**EXERCISE PROMPT:**
Below are the records; collect from them each line containing the string "computer".
■ ■ ■ ■
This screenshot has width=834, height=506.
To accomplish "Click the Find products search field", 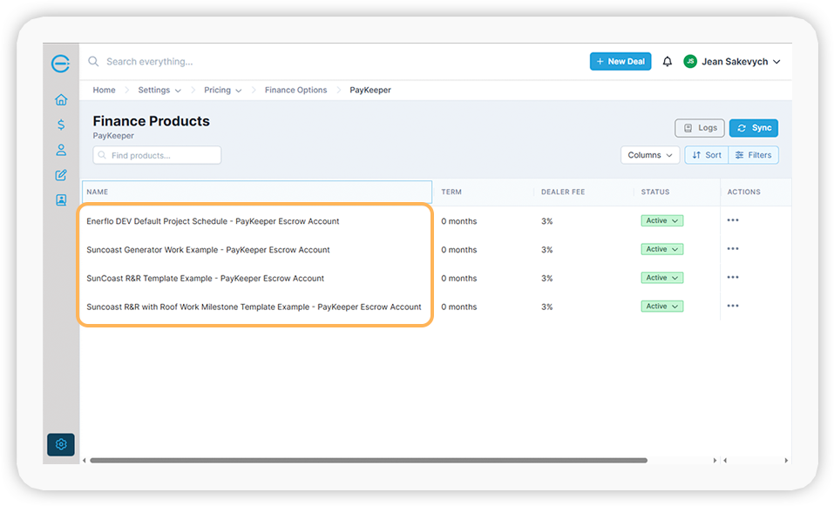I will coord(156,154).
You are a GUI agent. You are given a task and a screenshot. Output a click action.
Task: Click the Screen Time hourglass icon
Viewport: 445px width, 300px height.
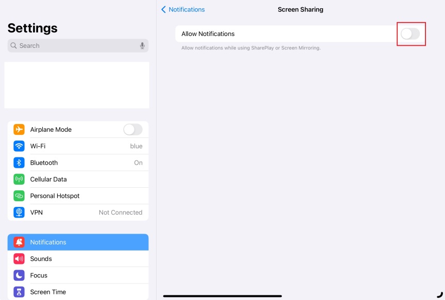19,292
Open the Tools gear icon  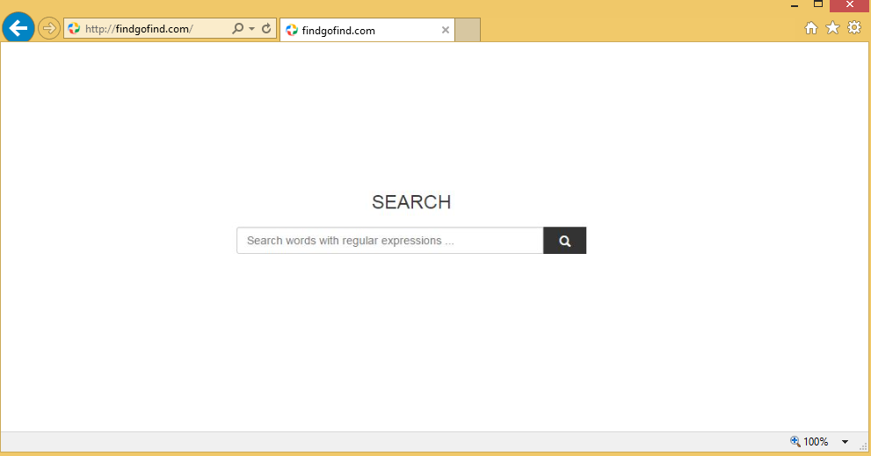coord(854,28)
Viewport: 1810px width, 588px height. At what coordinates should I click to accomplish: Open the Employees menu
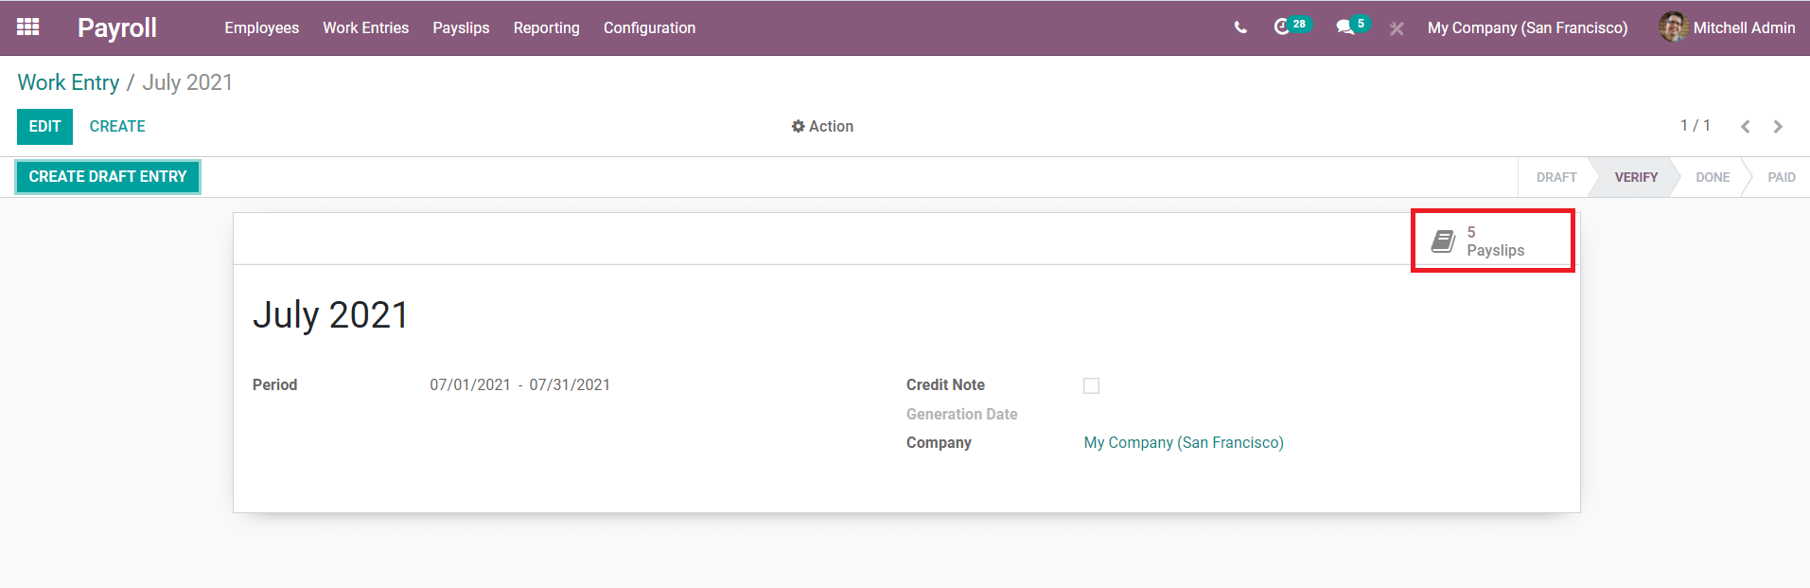click(261, 28)
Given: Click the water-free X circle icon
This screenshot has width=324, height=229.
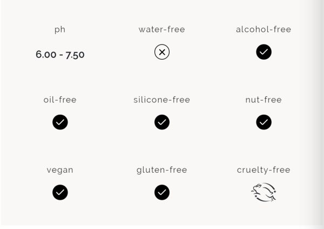Looking at the screenshot, I should [162, 52].
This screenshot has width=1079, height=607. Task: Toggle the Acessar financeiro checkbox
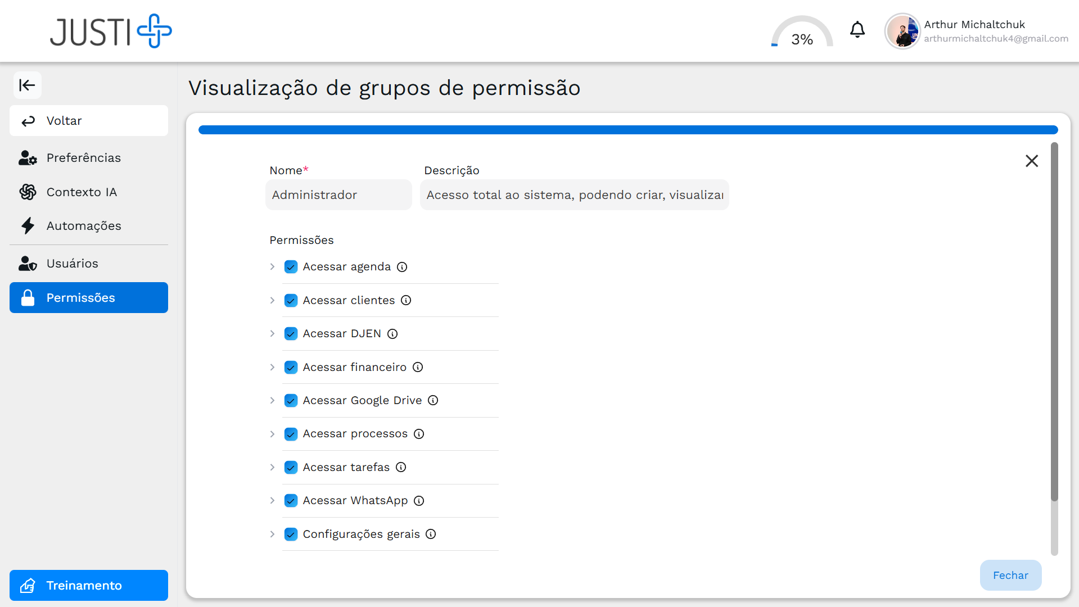point(291,368)
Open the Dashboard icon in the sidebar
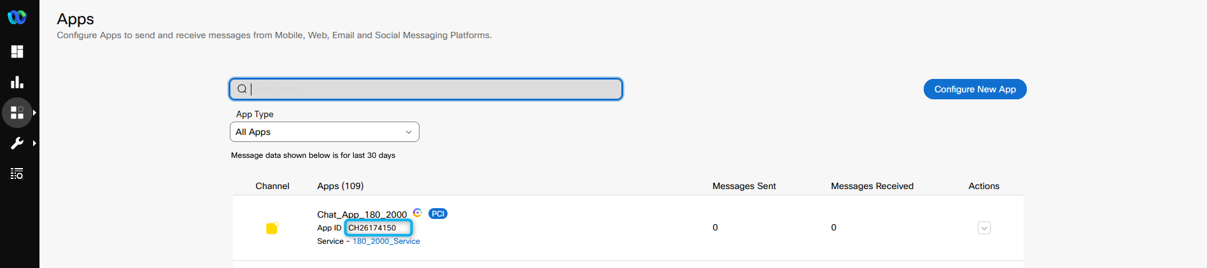1207x268 pixels. [17, 52]
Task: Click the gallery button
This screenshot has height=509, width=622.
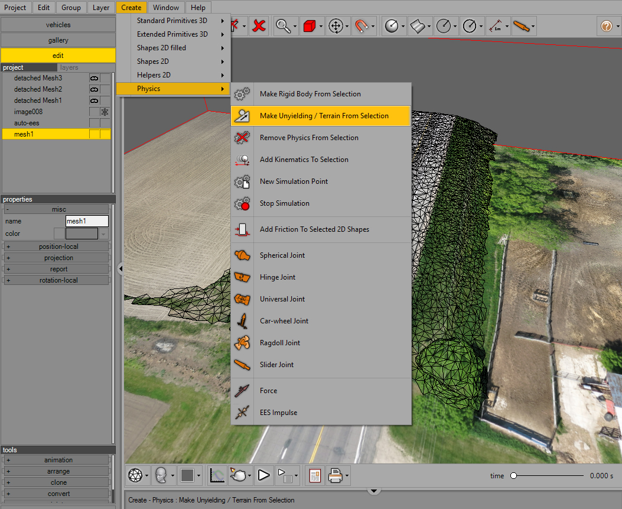Action: click(x=58, y=40)
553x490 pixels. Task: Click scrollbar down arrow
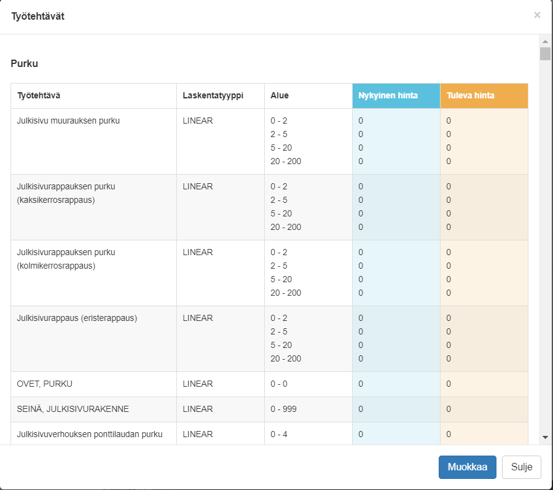545,437
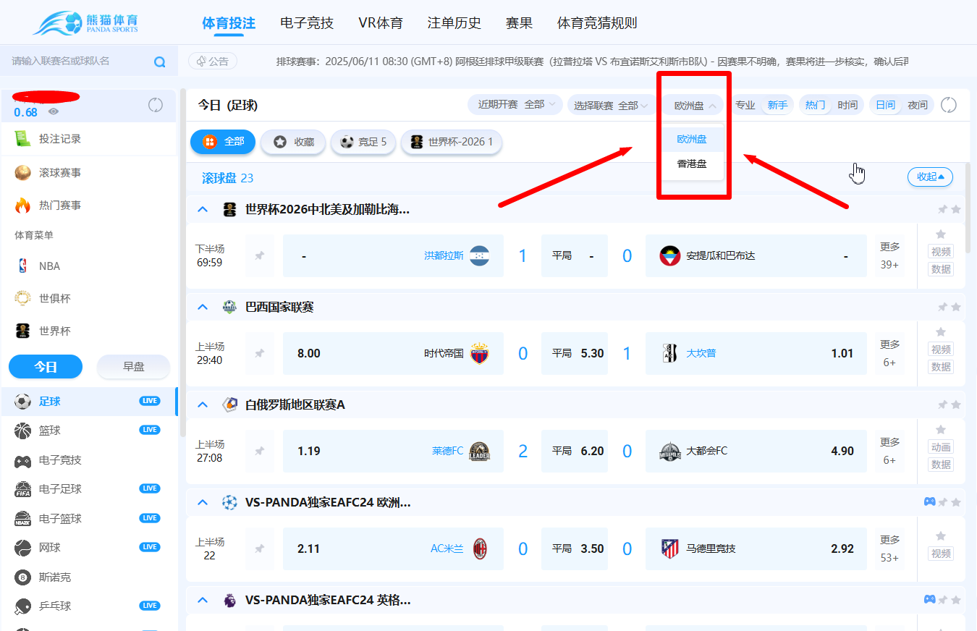Open the hot events flame icon
This screenshot has width=977, height=631.
23,206
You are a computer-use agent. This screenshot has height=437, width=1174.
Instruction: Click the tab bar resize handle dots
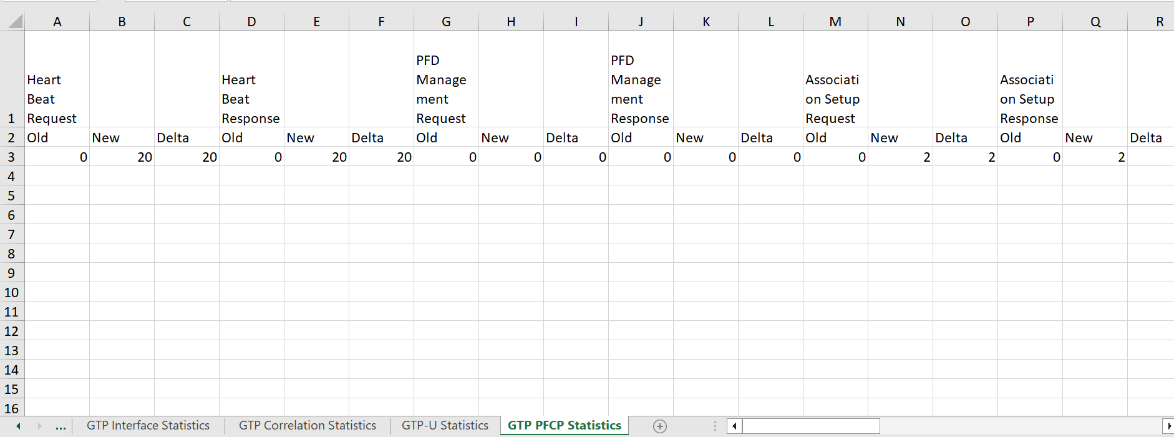715,426
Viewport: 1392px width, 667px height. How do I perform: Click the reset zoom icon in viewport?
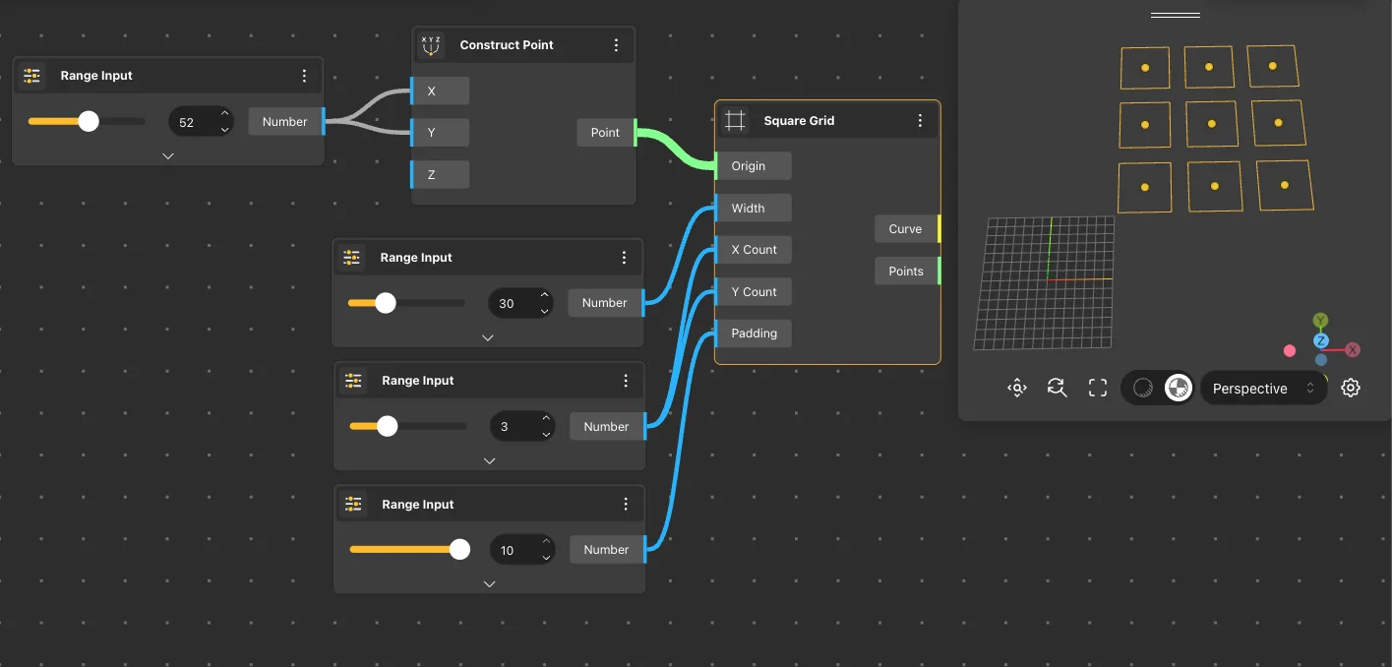(x=1058, y=388)
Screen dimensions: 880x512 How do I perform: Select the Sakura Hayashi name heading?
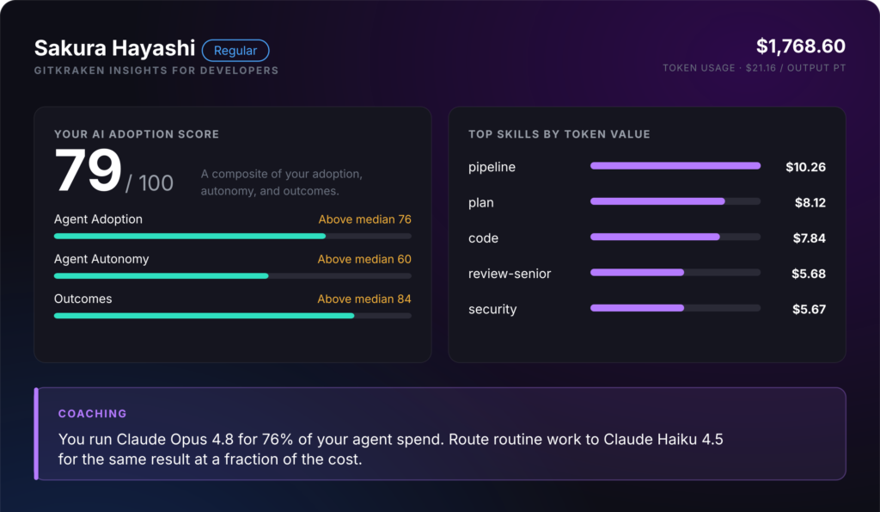(114, 48)
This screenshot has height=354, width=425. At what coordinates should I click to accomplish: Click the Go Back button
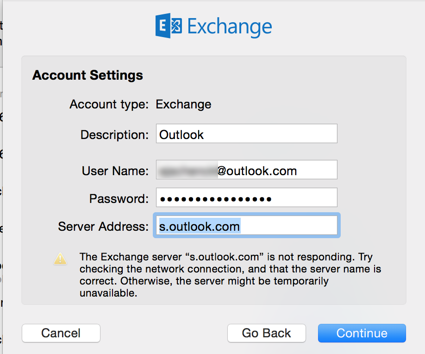(267, 333)
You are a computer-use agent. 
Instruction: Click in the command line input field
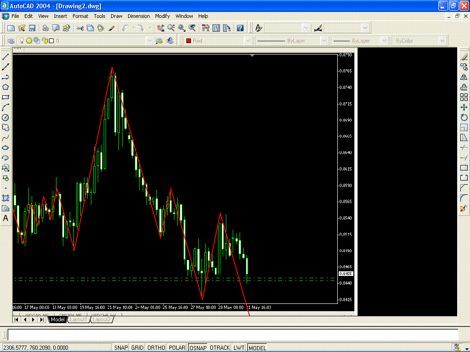pos(229,335)
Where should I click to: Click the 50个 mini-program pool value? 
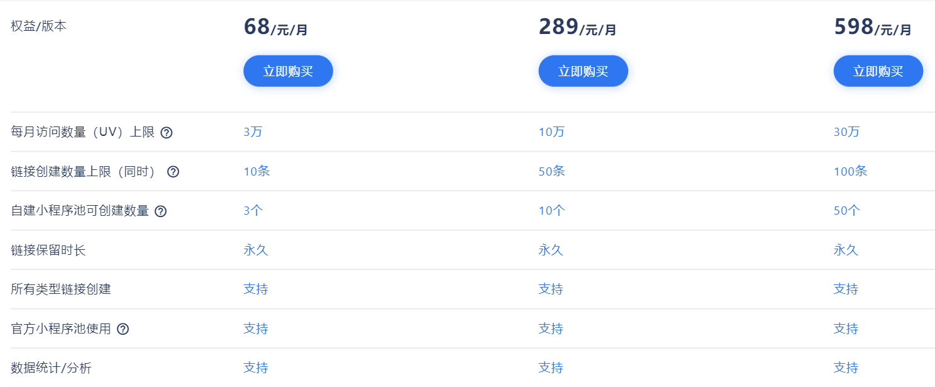[x=846, y=211]
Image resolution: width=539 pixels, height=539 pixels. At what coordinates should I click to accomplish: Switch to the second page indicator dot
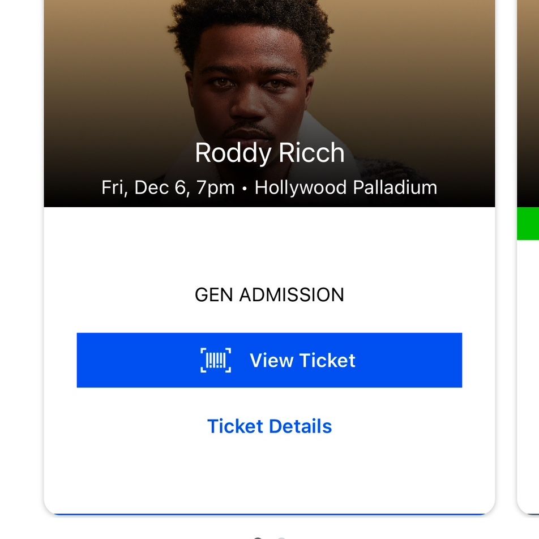281,538
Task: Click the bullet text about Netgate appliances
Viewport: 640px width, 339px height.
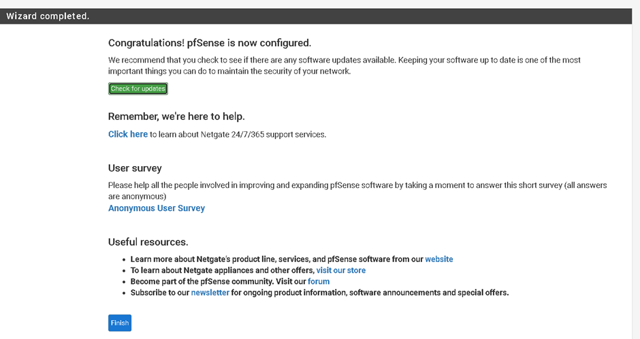Action: 223,270
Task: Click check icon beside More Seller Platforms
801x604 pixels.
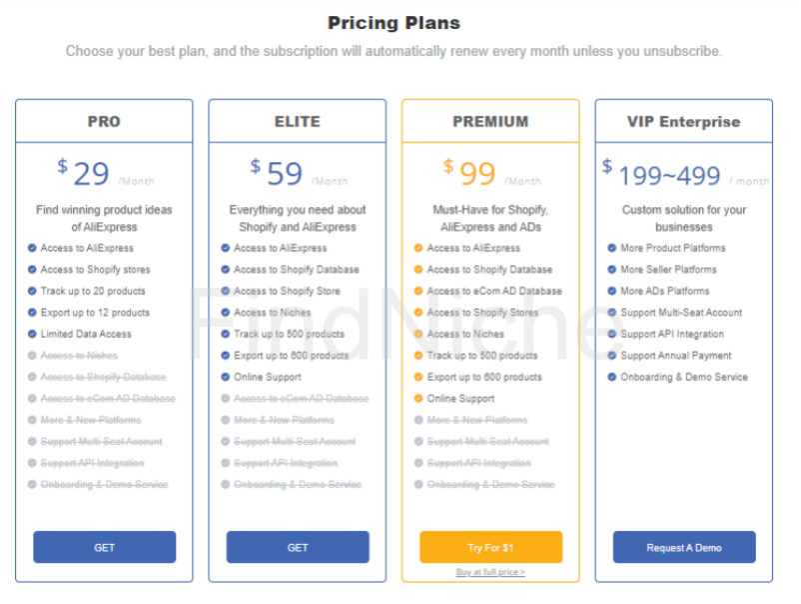Action: [x=612, y=270]
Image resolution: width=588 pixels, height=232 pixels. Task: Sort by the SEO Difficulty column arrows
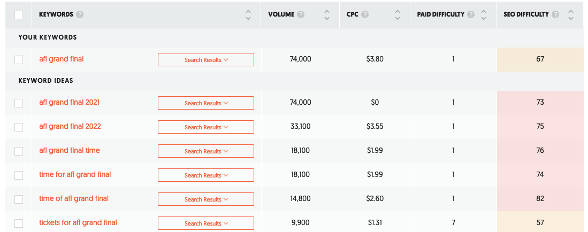pyautogui.click(x=571, y=14)
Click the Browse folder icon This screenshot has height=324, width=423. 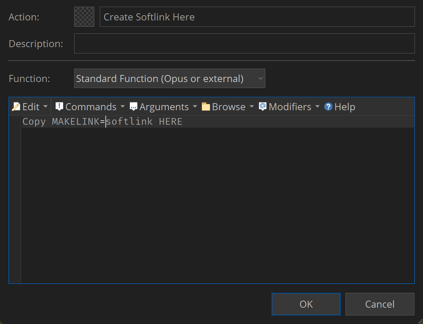tap(206, 107)
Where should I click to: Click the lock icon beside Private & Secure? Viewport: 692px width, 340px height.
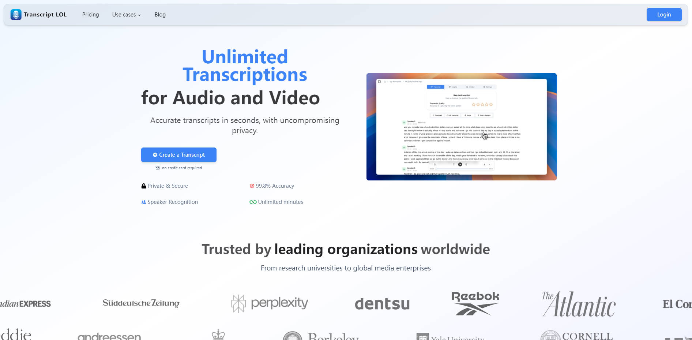(144, 186)
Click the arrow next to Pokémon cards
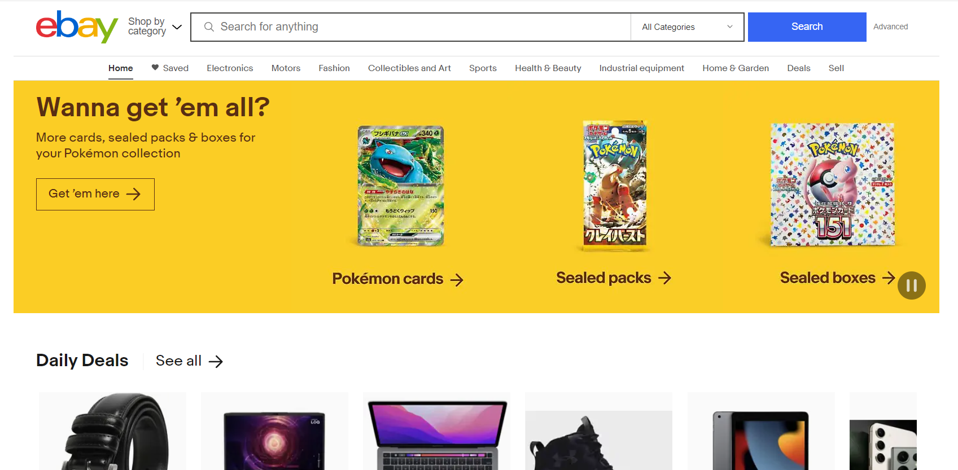958x470 pixels. pos(457,280)
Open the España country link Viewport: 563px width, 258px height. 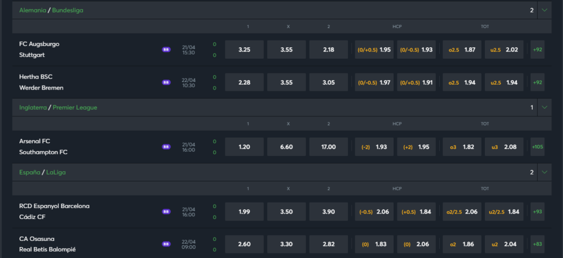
■ ■ ■ ■
**ANSWER TO THIS EXERCISE:**
You are a computer-use agent. This screenshot has height=437, width=1174.
You are a computer-use agent. 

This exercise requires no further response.